A nationwide cohort study identified 44,239 new biologic users in France between 2008 and 2019.

TNF inhibitors were prescribed to 29,618 patients (66.9%): adalimumab to 15,925 (36%), etanercept to 9,661 (21.8%), infliximab to 3,002 (6.8%) and certolizumab to 1,030 (2.3%). The IL-12/23 inhibitor ustekinumab was prescribed to 6,658 patients (15.1%). Of the 4,093 patients who were assigned IL-17 inhibitors, 3,145 (7.5%) were prescribed secukinumab, 768 (1.7%) were prescribed ixekizumab and 180 (0.4%) were prescribed brodalumab. IL-23 inhibitors guselkumab and apremilast were prescribed to 526 patients (1.2%) and 3,344 patients (7.6%), respectively.

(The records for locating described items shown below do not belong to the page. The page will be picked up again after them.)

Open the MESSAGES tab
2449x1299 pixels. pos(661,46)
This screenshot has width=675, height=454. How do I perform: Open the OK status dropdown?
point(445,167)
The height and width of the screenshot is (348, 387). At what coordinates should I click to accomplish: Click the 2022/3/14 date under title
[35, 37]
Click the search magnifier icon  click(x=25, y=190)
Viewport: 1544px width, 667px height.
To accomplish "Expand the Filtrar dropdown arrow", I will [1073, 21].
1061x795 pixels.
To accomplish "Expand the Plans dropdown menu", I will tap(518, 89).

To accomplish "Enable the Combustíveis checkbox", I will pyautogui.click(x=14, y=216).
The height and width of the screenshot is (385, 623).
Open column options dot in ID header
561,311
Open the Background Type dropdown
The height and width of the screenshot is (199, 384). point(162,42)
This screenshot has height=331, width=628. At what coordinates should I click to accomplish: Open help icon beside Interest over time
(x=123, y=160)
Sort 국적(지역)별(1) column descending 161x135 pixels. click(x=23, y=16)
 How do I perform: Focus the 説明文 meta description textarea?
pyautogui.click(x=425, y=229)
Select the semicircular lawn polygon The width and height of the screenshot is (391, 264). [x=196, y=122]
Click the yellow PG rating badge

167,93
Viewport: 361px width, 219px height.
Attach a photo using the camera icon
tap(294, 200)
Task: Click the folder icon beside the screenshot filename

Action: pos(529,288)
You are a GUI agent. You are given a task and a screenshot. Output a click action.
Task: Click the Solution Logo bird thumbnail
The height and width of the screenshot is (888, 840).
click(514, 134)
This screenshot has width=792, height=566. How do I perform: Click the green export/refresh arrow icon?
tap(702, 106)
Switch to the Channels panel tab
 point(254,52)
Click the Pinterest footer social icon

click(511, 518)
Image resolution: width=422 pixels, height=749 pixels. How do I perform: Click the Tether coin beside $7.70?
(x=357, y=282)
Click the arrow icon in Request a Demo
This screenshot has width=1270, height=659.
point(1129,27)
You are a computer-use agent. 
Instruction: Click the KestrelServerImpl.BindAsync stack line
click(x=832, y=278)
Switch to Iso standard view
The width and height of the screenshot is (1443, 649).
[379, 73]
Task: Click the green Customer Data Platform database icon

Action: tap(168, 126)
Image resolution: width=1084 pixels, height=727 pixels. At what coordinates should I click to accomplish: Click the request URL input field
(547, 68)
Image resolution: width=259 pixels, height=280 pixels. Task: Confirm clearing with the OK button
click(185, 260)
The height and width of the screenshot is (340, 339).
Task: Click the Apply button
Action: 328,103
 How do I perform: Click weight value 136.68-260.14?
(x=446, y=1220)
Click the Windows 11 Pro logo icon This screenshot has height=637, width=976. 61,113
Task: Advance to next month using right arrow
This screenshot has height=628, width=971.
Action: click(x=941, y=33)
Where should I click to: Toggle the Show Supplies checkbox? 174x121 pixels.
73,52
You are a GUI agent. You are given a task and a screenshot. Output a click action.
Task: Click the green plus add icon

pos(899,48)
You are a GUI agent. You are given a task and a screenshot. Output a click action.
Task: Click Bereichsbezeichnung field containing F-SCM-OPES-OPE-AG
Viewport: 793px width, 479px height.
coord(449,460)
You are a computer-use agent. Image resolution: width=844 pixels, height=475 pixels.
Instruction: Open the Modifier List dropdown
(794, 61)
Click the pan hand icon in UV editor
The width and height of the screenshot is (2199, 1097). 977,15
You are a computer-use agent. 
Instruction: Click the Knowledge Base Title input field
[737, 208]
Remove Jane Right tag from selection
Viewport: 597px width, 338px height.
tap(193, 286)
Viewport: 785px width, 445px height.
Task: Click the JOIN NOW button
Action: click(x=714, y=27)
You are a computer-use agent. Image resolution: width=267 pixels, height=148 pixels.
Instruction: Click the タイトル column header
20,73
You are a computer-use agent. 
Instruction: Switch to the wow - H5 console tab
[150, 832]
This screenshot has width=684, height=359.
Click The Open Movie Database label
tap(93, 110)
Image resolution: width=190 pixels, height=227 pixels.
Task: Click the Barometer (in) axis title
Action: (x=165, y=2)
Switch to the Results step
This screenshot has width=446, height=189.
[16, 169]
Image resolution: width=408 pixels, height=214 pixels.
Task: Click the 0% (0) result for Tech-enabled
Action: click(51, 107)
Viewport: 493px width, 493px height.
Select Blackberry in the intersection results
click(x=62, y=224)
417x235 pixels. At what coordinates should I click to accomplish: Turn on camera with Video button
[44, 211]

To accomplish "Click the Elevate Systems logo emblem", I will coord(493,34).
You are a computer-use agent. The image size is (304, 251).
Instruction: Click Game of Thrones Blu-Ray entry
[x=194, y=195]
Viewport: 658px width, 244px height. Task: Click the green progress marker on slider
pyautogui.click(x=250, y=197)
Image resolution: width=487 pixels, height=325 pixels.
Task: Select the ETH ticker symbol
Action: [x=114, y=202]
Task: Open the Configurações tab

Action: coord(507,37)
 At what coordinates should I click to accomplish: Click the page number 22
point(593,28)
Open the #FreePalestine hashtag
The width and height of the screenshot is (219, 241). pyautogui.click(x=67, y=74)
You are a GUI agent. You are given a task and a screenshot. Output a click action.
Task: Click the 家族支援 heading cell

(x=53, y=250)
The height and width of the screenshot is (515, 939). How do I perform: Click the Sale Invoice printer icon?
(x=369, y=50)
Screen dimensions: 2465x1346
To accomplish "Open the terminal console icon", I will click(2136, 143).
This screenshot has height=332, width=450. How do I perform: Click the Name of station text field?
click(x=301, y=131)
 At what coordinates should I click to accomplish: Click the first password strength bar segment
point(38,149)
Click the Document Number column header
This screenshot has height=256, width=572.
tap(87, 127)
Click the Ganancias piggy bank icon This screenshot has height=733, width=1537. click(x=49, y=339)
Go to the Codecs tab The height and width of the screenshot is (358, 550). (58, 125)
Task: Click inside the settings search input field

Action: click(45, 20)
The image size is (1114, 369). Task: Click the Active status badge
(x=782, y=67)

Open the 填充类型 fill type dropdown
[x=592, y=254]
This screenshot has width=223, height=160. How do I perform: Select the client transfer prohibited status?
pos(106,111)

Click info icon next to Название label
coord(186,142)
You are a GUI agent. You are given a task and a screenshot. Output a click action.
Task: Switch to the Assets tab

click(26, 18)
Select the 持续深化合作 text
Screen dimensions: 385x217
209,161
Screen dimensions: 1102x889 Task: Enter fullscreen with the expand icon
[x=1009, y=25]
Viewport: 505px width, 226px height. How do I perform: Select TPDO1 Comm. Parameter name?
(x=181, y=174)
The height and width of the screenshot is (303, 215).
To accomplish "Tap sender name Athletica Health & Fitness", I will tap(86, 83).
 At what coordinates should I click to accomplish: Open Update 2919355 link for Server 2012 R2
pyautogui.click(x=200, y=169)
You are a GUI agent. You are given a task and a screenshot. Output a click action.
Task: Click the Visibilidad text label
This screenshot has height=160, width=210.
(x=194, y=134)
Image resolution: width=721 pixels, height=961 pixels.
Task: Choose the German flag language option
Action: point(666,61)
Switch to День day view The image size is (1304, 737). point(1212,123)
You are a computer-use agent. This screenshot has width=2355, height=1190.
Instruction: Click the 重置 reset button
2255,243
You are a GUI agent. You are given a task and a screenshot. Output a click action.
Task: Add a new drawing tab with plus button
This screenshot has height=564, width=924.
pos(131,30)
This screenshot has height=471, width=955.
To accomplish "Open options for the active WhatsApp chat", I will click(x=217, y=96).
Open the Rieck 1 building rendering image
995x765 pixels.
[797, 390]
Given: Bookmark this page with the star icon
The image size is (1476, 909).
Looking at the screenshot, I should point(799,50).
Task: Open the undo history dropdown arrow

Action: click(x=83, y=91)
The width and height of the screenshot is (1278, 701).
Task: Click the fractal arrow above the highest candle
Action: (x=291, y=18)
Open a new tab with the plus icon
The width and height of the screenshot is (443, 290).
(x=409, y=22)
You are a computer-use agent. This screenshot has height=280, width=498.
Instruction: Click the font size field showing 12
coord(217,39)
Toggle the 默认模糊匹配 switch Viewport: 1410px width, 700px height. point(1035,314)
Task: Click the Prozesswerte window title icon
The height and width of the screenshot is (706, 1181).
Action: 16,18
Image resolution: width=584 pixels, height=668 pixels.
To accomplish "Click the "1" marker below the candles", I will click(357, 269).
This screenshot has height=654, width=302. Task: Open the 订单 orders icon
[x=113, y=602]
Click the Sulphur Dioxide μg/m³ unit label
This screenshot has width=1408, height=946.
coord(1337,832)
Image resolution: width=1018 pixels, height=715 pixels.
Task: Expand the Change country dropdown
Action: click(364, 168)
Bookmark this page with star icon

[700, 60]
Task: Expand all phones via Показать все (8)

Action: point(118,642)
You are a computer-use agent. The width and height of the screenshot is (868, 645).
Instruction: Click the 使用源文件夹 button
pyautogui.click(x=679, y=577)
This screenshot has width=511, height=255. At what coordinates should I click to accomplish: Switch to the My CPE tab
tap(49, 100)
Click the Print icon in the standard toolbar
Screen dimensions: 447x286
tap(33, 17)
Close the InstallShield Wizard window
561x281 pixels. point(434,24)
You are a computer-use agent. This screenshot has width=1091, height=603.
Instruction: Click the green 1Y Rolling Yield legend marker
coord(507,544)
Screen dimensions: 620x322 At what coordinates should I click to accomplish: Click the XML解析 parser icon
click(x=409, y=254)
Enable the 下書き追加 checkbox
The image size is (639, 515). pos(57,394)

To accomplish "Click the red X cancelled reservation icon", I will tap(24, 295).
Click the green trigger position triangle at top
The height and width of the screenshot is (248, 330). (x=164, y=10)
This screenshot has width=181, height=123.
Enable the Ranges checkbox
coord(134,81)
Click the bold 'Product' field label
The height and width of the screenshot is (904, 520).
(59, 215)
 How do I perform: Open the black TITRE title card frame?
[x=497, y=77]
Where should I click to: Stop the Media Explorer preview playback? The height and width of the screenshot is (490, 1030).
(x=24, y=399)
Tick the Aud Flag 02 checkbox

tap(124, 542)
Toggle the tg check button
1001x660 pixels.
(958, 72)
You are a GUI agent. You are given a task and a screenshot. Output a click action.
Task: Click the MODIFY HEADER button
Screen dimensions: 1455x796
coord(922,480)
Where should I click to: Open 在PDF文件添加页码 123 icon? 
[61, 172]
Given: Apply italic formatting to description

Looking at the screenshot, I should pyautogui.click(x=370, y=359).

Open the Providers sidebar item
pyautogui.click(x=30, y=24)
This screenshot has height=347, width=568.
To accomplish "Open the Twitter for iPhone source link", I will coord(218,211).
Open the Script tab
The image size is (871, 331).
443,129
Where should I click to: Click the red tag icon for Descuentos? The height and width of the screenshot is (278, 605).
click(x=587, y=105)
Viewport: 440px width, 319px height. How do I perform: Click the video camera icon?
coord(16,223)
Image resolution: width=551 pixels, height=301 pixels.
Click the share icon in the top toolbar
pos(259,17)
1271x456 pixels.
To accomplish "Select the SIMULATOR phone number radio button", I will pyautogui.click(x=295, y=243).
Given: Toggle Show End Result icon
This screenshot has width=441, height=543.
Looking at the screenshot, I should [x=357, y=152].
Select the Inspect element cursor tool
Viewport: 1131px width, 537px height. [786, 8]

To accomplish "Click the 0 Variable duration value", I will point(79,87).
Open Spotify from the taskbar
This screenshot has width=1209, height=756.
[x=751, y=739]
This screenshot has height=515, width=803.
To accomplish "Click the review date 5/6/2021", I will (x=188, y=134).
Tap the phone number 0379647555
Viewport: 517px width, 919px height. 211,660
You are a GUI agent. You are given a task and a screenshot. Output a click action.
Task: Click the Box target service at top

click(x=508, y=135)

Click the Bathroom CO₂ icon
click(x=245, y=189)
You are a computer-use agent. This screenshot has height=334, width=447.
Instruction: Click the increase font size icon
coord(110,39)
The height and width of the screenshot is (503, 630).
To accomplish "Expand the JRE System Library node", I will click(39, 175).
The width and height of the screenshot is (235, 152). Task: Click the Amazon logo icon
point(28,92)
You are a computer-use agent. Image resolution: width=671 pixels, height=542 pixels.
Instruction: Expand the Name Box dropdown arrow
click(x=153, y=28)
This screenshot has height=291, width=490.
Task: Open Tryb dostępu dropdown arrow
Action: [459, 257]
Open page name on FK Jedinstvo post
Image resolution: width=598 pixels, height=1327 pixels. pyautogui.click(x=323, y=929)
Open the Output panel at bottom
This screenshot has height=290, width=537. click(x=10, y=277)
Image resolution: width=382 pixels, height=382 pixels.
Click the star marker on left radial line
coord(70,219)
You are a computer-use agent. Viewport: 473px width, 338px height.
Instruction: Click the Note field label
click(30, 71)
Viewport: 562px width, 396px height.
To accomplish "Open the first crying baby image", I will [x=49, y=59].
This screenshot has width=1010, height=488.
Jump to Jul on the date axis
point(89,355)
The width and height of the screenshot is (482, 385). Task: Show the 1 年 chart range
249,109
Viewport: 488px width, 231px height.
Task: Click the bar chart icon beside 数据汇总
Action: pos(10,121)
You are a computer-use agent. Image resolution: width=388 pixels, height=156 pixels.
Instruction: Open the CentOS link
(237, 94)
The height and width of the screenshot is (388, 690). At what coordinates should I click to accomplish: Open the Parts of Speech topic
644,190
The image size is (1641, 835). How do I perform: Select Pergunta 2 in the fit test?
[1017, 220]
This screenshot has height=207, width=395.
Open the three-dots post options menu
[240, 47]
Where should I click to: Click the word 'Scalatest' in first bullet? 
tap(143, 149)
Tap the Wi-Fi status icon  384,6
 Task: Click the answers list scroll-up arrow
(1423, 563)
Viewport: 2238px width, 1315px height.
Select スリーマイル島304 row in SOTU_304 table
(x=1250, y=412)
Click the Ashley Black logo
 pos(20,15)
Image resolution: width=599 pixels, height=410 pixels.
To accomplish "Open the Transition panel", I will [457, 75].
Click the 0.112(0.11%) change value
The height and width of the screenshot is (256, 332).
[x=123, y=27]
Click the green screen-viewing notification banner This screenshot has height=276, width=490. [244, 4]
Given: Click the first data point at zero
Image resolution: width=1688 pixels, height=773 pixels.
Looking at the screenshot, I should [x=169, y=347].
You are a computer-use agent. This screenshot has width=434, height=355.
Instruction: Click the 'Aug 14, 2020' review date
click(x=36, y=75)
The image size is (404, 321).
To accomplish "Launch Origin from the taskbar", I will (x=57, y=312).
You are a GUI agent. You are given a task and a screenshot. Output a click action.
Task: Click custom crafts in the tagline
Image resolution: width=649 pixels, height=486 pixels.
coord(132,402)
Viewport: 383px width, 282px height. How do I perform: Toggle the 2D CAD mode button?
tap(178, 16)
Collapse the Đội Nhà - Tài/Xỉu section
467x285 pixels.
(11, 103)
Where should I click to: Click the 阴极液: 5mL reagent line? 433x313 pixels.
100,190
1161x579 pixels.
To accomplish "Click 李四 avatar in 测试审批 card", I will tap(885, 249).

Follow-up evaluations identified serious infections in 1,656 individuals, which included 645 gastrointestinal infections, 324 skin infections and 245 pulmonary infections. “The overall crude incidence rate was 25.0 (95% CI, 23.8-26.2) per 1,000 person-years,” the study said.

Risk for infection was higher for new users of adalimumab (weighted HR, 1.22; 95% CI, 1.07-1.38) or infliximab (wHR, 1.79; 95% CI, 1.49-2.16) compared with etanercept. Users of ustekinumab had a reduced risk (wHR, 0.79; 95% CI, 0.67-0.94). There was no increased risk with secukinumab, ixekizumab, brodalumab, guselkumab and apremilast compared with etanercept.

Concomitant use of NSAIDS showed an increased risk for serious infection (wHR, 1.47; 95% CU, 1.25-1.73), as well as with systemic corticosteroids (wHR, 2.32; 95% CI, 1.95-2.76).

“The findings of this study are important because recent biologic agents, including secukinumab, ixekizumab, brodalumab and guselkumab, were compared with one another,” the authors wrote. “Prior observational studies have provided conflicting results on the risk of infection related to use of biologics and mostly used conventional systemic immunosuppressive treatment as a comparator.”

The authors recommended additional observational studies to confirm the results.